A major issue for migrant children is statelessness. In some countries, migrant children have identification documentation from their home countries. The situation is more complicated when children do not have identification documentation for any country. Most of the children that cross the border, for whatever reason, do not have any legal identification documentation, as their birth was never registered in Burma. Unfortunately, this means they are denied access to the Thai education system.

Committee for the Protection and Promotion of Child Rights (CPPCR)

CPPCR has created an innovative program to create delivery certificates and birth records for children.
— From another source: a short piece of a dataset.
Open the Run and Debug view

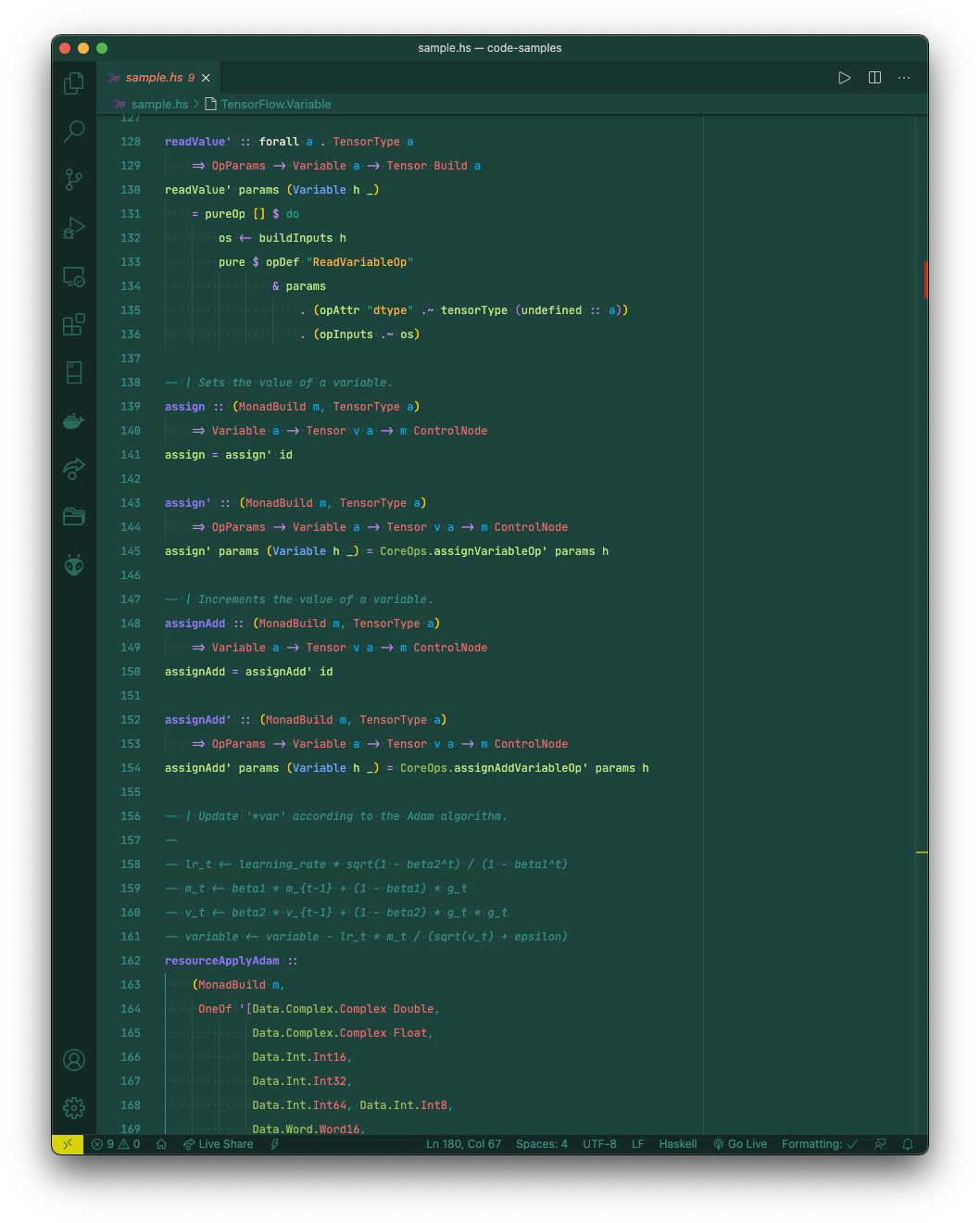[x=74, y=228]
This work has been done in the true spirit of public-private partnership, with the Thai government, community based organisations, and MTC.
Delivery Certificates and Child Documentation

In order to attend school in Thailand, all children need a birth certificate showing that they were born in Thailand. In 1994 MTC began issuing delivery certificates to all children born at the clinic in an attempt to address this problem. Although not official birth certificates, they provide enough information and authority for children to access the schools. The cards were also part of an attempt to address the issues stemming from the statelessness of children who were not officially recognised by any government. An update to the delivery certificates was made in 2001 after it was decided that the information provided in the 1994 delivery certificate lacked sufficient detail.

In 2003 MTC collaborated in the establishment of the Committee for the Protection and Promotion of Child Rights (CPPCR). Collaborative meetings were then held with CPPCR, other CBOs, Burma Lawyers Council, and the Thai Lawyers Society, to further discuss the documentation of the Burmese children. The results came in the form of two types of documentation for children: the Birth Registration Record, for children who already have a delivery certificate from any hospital (whether in Thailand or Burma) and babies who are presented to CPPCR within 15 days of birth. The second type is the Child Record, for all children under 15 years of age who do not possess any form of documentation.
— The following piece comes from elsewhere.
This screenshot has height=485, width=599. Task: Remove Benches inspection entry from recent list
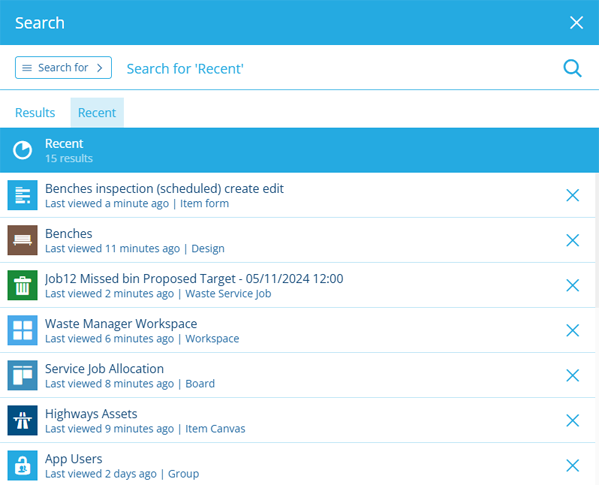pyautogui.click(x=572, y=195)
Today CPPCR works not only on registration, but also on child rights advocacy, coordinating and participating in many child rights and child protection campaign activities, such as the World Children’s Prize for the Rights of the Child voting events, and International Children’s Day.
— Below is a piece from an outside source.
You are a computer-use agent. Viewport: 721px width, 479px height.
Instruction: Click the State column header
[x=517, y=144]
MTC continued to issue its own delivery certificates until July 2008, at which point a new collaboration was established with the Thai Ministry of Health; the staff of MTC are now authorised to record births in the ‘Maternal and Child Health Booklet’ distributed by the Thai government. This booklet is a record of all the mother’s maternal health care visits. Although the use of these booklets is a more involved process, the benefits are worth it. Not only do the booklets provide a more complete record of the health care that a women has received throughout pregnancy, they also allow Burmese migrants, for the first time, to apply for official Thai Birth Registration Certificates for their children born in Thailand.

With no immediate change foreseen in Burma, the importance of these certificates only increases, especially considering the significant rise in the annual number of births at MTC – from less than 20 deliveries in 1989 to around 3000 deliveries per year, now.